信物,就是那塊玉!那塊觸手冰冷、形如淚滴的陪葬玉!
一個瘋狂的念頭在我心中成型——我要毀掉那塊玉!
機會在一個雷雨交加的夜晚來臨。前些時日,鄰縣一位致仕的老翰林舉辦詩會,廣邀文人雅士,溫如春受邀前往,路途遙遠,需得在外盤桓數日。這偌大的溫宅,第一次隻剩下我,和一眾下人。
雷聲滾滾,如同巨獸在天際咆哮,慘白的電光不時撕裂漆黑的夜幕,將室內照得一片森然。我攥緊了手心,那裡藏著一柄沉重的小銀錘——那是我嫁妝裡用來搗碎香料的小物件。
我悄無聲息地來到溫如春的內書房。這裡,平日裡絕不允許我踏入,此刻卻空無一人。雨點密集地敲打著窗戶,像是無數隻手在焦急地拍打。我憑著記憶,走到他平日安歇的裡間臥榻旁,深吸一口氣,開始翻找。
他的衣物,他的書籍,他的私人物品……都帶著他身上那股特有的、混合著書卷氣和陰涼氣息的味道。我的心跳得如同擂鼓,既怕找不到,又怕找到之後將要麵對的一切。
終於,在一個緊鎖的小小葉紫檀木盒裡——那鎖被我用力錘了幾下便壞了——我看到了它。
那塊玉。
形如淚滴,羊脂白玉,在窗外閃電的映照下,流淌著一種濕潤而詭異的光澤。它靜靜地躺在柔軟的錦緞上,仿佛有生命般,在等待著什麼。
就是它!維係著那場邪惡冥婚的信物!也是它,將那個鬼魂帶到我的生活中!
我伸出手,指尖在觸碰到那玉身的瞬間,那股熟悉的、鑽心刺骨的陰寒再次襲來,比上一次更加猛烈,幾乎凍結了我的血液。

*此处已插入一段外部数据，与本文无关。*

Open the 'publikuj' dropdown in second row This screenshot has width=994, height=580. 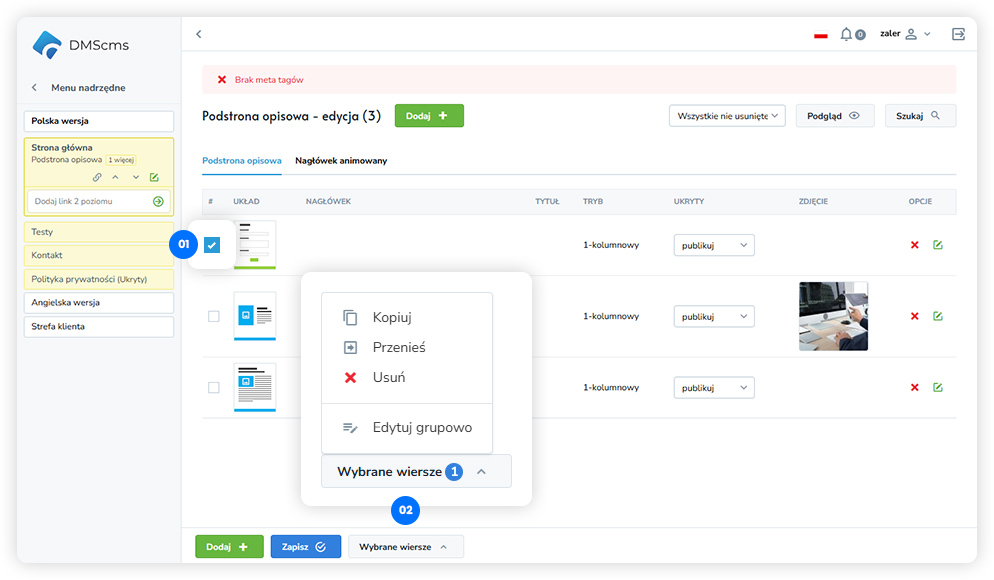coord(714,316)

鏡子裡,就在我身後的博古架光滑的漆麵上,一個模糊的身影開始急速凝聚。是宦娘!她不再是帶著溫柔的笑意,而是麵容扭曲,眼神裡充滿了驚恐與……哀求?她張著嘴,似乎在無聲地呐喊,對我搖著頭。
她在求我?求我不要毀掉這維係她存在的憑依?
一瞬間,百般滋味湧上心頭。她的可憐,她的癡情,溫如春的執迷,我的無辜與被卷入的痛苦……但最終,那求生的本能,那被逼到絕境的憤怒,壓倒了一切!
我不能心軟!毀了它,才能結束這一切!
我猛地舉起手中的銀錘,用儘全身力氣,朝著錦緞上的那塊古玉狠狠砸了下去!
“不——!”
一聲淒厲的、仿佛能穿透靈魂的尖嘯,並非來自鏡中,而是自我身後響起!那聲音尖銳無比,混雜著無儘的痛苦與絕望,幾乎刺破我的耳膜。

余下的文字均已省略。